YOUR INSTRUCTIONS: Beneath this sentence is a set of records; write each of them out exactly.

─── RECORDS SUPPLIED

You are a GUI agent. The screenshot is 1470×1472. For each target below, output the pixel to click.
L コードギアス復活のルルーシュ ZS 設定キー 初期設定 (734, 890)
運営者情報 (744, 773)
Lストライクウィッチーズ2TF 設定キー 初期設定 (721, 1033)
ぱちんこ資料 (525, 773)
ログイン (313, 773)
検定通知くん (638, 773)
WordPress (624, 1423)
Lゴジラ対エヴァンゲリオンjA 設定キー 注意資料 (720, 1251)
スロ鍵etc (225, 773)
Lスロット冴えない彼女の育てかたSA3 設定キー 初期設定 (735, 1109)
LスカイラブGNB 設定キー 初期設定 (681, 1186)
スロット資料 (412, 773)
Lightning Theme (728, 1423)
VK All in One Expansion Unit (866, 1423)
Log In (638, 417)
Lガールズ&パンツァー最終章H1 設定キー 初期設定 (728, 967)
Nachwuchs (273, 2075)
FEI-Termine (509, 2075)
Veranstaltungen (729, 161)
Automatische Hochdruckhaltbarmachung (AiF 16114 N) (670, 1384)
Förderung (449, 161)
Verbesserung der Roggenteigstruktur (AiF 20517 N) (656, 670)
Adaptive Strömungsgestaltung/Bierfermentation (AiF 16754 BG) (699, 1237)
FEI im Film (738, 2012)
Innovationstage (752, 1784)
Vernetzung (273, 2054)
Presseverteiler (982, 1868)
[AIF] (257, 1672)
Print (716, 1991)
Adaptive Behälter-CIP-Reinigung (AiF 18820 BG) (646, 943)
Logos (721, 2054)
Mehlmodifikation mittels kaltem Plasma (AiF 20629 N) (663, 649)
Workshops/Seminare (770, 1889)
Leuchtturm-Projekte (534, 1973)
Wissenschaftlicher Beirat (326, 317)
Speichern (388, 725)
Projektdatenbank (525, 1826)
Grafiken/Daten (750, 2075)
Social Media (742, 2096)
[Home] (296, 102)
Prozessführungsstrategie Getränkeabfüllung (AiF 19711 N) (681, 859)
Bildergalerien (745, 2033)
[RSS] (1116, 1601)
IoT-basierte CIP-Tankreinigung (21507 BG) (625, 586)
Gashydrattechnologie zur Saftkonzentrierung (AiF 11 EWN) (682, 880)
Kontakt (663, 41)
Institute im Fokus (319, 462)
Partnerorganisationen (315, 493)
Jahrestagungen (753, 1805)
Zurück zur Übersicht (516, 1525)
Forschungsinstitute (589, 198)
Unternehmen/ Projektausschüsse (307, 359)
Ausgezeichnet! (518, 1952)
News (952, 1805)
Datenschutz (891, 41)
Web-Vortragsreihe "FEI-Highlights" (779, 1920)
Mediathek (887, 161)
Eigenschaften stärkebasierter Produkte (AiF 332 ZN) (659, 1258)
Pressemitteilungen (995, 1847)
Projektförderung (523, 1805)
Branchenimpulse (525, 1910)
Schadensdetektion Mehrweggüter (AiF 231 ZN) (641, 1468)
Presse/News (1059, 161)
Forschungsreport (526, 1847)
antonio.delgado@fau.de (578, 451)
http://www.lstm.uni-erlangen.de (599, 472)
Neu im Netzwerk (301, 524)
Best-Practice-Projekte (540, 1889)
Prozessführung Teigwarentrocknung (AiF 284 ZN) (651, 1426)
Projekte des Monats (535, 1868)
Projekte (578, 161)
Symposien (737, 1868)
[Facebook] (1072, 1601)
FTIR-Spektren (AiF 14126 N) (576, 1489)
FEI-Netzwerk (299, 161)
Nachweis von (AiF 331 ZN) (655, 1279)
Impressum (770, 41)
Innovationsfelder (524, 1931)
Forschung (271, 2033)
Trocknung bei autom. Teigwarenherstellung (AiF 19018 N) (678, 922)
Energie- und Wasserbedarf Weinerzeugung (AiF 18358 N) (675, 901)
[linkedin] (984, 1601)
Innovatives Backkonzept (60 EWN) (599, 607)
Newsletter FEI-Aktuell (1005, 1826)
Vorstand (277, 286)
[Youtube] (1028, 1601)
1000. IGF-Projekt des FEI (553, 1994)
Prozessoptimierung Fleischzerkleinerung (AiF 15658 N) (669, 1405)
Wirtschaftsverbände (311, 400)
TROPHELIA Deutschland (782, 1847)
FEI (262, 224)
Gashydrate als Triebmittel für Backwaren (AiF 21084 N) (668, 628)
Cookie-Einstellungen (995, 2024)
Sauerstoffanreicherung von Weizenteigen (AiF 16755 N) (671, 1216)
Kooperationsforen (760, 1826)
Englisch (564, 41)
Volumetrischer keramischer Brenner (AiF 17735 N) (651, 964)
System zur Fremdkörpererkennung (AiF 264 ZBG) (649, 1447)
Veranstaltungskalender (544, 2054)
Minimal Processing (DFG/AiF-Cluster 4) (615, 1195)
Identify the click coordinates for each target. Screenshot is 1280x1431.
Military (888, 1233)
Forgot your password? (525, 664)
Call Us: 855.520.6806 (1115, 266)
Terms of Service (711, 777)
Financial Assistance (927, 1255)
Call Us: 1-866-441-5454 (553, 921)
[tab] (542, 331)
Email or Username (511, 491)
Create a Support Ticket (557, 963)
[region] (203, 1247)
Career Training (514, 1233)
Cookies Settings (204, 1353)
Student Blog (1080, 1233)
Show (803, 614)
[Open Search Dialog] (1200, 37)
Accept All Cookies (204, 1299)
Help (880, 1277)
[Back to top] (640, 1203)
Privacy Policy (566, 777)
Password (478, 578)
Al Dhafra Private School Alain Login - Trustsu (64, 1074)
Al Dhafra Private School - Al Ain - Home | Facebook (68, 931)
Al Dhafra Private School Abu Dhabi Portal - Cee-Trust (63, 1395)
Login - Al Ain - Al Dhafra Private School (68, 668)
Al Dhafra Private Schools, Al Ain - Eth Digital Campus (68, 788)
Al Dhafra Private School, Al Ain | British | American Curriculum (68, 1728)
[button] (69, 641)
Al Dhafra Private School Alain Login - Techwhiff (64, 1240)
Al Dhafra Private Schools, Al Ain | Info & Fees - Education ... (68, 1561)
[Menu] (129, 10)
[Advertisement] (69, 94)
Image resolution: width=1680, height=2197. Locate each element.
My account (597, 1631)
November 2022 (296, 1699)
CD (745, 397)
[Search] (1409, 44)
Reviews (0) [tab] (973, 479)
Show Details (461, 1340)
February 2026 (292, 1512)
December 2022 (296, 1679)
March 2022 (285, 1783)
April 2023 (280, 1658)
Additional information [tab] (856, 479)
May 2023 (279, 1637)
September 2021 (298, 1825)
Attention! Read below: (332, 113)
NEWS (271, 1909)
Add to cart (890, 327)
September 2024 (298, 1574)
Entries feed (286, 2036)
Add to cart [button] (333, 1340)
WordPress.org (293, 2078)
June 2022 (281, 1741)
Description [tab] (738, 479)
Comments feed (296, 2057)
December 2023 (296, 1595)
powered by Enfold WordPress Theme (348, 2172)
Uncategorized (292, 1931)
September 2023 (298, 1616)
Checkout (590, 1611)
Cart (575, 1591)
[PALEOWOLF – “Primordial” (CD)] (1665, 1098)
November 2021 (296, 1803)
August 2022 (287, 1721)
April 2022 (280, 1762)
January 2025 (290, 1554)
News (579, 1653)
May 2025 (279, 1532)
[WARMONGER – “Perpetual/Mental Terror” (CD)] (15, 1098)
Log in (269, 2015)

──────

ANSWER TO THIS PROBLEM:
You are a GUI agent. The screenshot is 1470×1472. For each target below, output the pixel to click.
L コードギアス復活のルルーシュ ZS 設定キー 初期設定 (734, 890)
運営者情報 (744, 773)
Lストライクウィッチーズ2TF 設定キー 初期設定 (721, 1033)
ぱちんこ資料 (525, 773)
ログイン (313, 773)
検定通知くん (638, 773)
WordPress (624, 1423)
Lゴジラ対エヴァンゲリオンjA 設定キー 注意資料 (720, 1251)
スロ鍵etc (225, 773)
Lスロット冴えない彼女の育てかたSA3 設定キー 初期設定 (735, 1109)
LスカイラブGNB 設定キー 初期設定 (681, 1186)
スロット資料 (412, 773)
Lightning Theme (728, 1423)
VK All in One Expansion Unit (866, 1423)
Log In (638, 417)
Lガールズ&パンツァー最終章H1 設定キー 初期設定 (728, 967)
Nachwuchs (273, 2075)
FEI-Termine (509, 2075)
Veranstaltungen (729, 161)
Automatische Hochdruckhaltbarmachung (AiF 16114 N) (670, 1384)
Förderung (449, 161)
Verbesserung der Roggenteigstruktur (AiF 20517 N) (656, 670)
Adaptive Strömungsgestaltung/Bierfermentation (AiF 16754 BG) (699, 1237)
FEI im Film (738, 2012)
Innovationstage (752, 1784)
Vernetzung (273, 2054)
Presseverteiler (982, 1868)
[AIF] (257, 1672)
Print (716, 1991)
Adaptive Behälter-CIP-Reinigung (AiF 18820 BG) (646, 943)
Logos (721, 2054)
Mehlmodifikation mittels kaltem Plasma (AiF 20629 N) (663, 649)
Workshops/Seminare (770, 1889)
Leuchtturm-Projekte (534, 1973)
Wissenschaftlicher Beirat (326, 317)
Speichern (388, 725)
Projektdatenbank (525, 1826)
Grafiken/Daten (750, 2075)
Social Media (742, 2096)
[Home] (296, 102)
Prozessführungsstrategie Getränkeabfüllung (AiF 19711 N) (681, 859)
Bildergalerien (745, 2033)
[RSS] (1116, 1601)
IoT-basierte CIP-Tankreinigung (21507 BG) (625, 586)
Gashydrattechnologie zur Saftkonzentrierung (AiF 11 EWN) (682, 880)
Kontakt (663, 41)
Institute im Fokus (319, 462)
Partnerorganisationen (315, 493)
Jahrestagungen (753, 1805)
Zurück zur Übersicht (516, 1525)
Forschungsinstitute (589, 198)
Unternehmen/ Projektausschüsse (307, 359)
Ausgezeichnet! (518, 1952)
News (952, 1805)
Datenschutz (891, 41)
Web-Vortragsreihe "FEI-Highlights" (779, 1920)
Mediathek (887, 161)
Eigenschaften stärkebasierter Produkte (AiF 332 ZN) (659, 1258)
Pressemitteilungen (995, 1847)
Projektförderung (523, 1805)
Branchenimpulse (525, 1910)
Schadensdetektion Mehrweggüter (AiF 231 ZN) (641, 1468)
Presse/News (1059, 161)
Forschungsreport (526, 1847)
antonio.delgado@fau.de (578, 451)
http://www.lstm.uni-erlangen.de (599, 472)
Neu im Netzwerk (301, 524)
Best-Practice-Projekte (540, 1889)
Prozessführung Teigwarentrocknung (AiF 284 ZN) (651, 1426)
Projekte des Monats (535, 1868)
Projekte (578, 161)
Symposien (737, 1868)
[Facebook] (1072, 1601)
FTIR-Spektren (AiF 14126 N) (576, 1489)
FEI-Netzwerk (299, 161)
Nachweis von (AiF 331 ZN) (655, 1279)
Impressum (770, 41)
Innovationsfelder (524, 1931)
Forschung (271, 2033)
Trocknung bei autom. Teigwarenherstellung (AiF 19018 N) (678, 922)
Energie- und Wasserbedarf Weinerzeugung (AiF 18358 N) (675, 901)
[linkedin] (984, 1601)
Innovatives Backkonzept (60 EWN) (599, 607)
Newsletter FEI-Aktuell (1005, 1826)
Vorstand (277, 286)
[Youtube] (1028, 1601)
1000. IGF-Projekt des FEI (553, 1994)
Prozessoptimierung Fleischzerkleinerung (AiF 15658 N) (669, 1405)
Wirtschaftsverbände (311, 400)
TROPHELIA Deutschland (782, 1847)
FEI (262, 224)
Gashydrate als Triebmittel für Backwaren (AiF 21084 N) (668, 628)
Cookie-Einstellungen (995, 2024)
Sauerstoffanreicherung von Weizenteigen (AiF 16755 N) (671, 1216)
Kooperationsforen (760, 1826)
Englisch (564, 41)
Volumetrischer keramischer Brenner (AiF 17735 N) (651, 964)
System zur Fremdkörpererkennung (AiF 264 ZBG) (649, 1447)
Veranstaltungskalender (544, 2054)
Minimal Processing (DFG/AiF-Cluster 4) (615, 1195)
Identify the click coordinates for each target. Screenshot is 1280x1431.
Military (888, 1233)
Forgot your password? (525, 664)
Call Us: 855.520.6806 (1115, 266)
Terms of Service (711, 777)
Financial Assistance (927, 1255)
Call Us: 1-866-441-5454 (553, 921)
[tab] (542, 331)
Email or Username (511, 491)
Create a Support Ticket (557, 963)
[region] (203, 1247)
Career Training (514, 1233)
Cookies Settings (204, 1353)
Student Blog (1080, 1233)
Show (803, 614)
[Open Search Dialog] (1200, 37)
Accept All Cookies (204, 1299)
Help (880, 1277)
[Back to top] (640, 1203)
Privacy Policy (566, 777)
Password (478, 578)
Al Dhafra Private School Alain Login - Trustsu (64, 1074)
Al Dhafra Private School - Al Ain - Home | Facebook (68, 931)
Al Dhafra Private School Abu Dhabi Portal - Cee-Trust (63, 1395)
Login - Al Ain - Al Dhafra Private School (68, 668)
Al Dhafra Private Schools, Al Ain - Eth Digital Campus (68, 788)
Al Dhafra Private School, Al Ain | British | American Curriculum (68, 1728)
[button] (69, 641)
Al Dhafra Private School Alain Login - Techwhiff (64, 1240)
Al Dhafra Private Schools, Al Ain | Info & Fees - Education ... (68, 1561)
[Menu] (129, 10)
[Advertisement] (69, 94)
Image resolution: width=1680, height=2197. Locate each element.
My account (597, 1631)
November 2022 (296, 1699)
CD (745, 397)
[Search] (1409, 44)
Reviews (0) [tab] (973, 479)
Show Details (461, 1340)
February 2026 (292, 1512)
December 2022 (296, 1679)
March 2022 (285, 1783)
April 2023 (280, 1658)
Additional information [tab] (856, 479)
May 2023 (279, 1637)
September 2021 (298, 1825)
Attention! Read below: (332, 113)
NEWS (271, 1909)
Add to cart (890, 327)
September 2024 (298, 1574)
Entries feed (286, 2036)
Add to cart [button] (333, 1340)
WordPress.org (293, 2078)
June 2022 (281, 1741)
Description [tab] (738, 479)
Comments feed (296, 2057)
December 2023 (296, 1595)
powered by Enfold WordPress Theme (348, 2172)
Uncategorized (292, 1931)
September 2023 (298, 1616)
Checkout (590, 1611)
Cart (575, 1591)
[PALEOWOLF – “Primordial” (CD)] (1665, 1098)
November 2021 (296, 1803)
August 2022 (287, 1721)
April 2022 (280, 1762)
January 2025 (290, 1554)
News (579, 1653)
May 2025 (279, 1532)
[WARMONGER – “Perpetual/Mental Terror” (CD)] (15, 1098)
Log in (269, 2015)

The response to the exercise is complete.